◆ **Requirement**:
Exactly as they appear, output all of the records. Skip any images.
[Opening Records for this task section]
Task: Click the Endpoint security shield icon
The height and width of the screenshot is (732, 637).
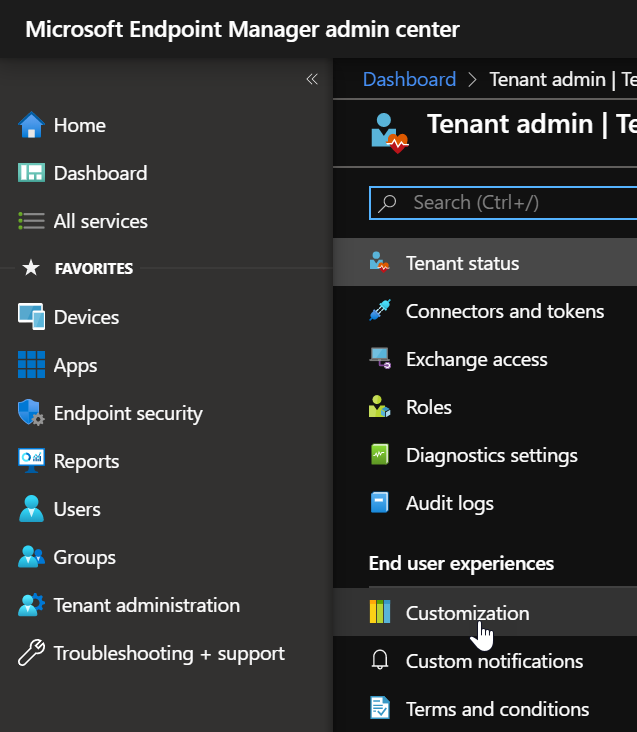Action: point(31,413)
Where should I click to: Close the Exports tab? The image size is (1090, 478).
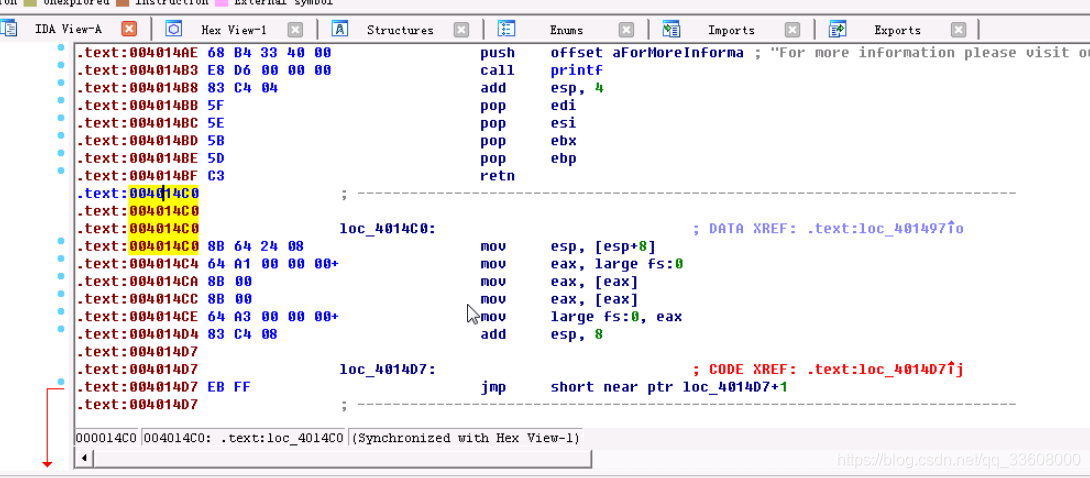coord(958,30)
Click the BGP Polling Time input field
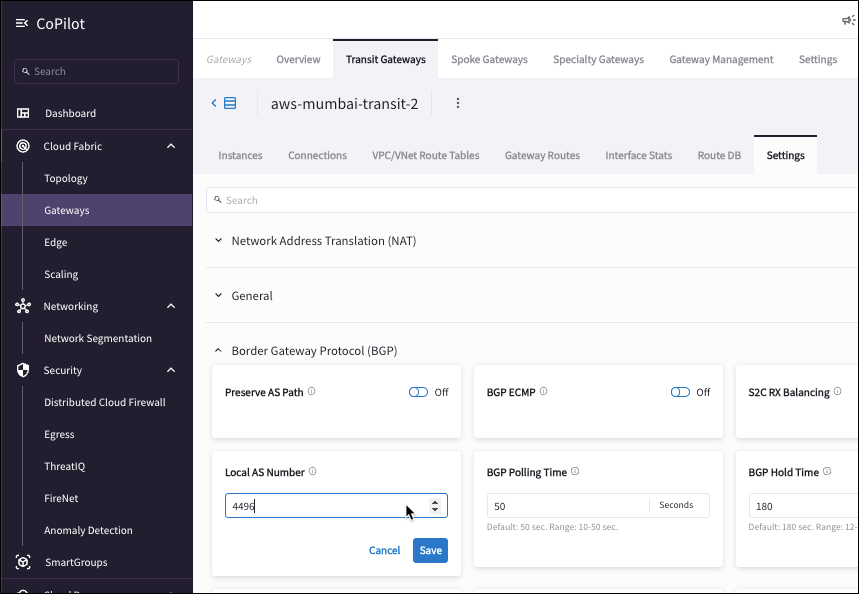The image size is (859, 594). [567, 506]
[Closing Records for this task section]
◆ **Output of the exercise**:
Task: Click the Endpoint security shield icon
The height and width of the screenshot is (732, 637).
Action: point(31,413)
Where should I click to: Close the Exports tab? The image size is (1090, 478).
coord(958,30)
Click the BGP Polling Time input field
The image size is (859, 594). [567, 506]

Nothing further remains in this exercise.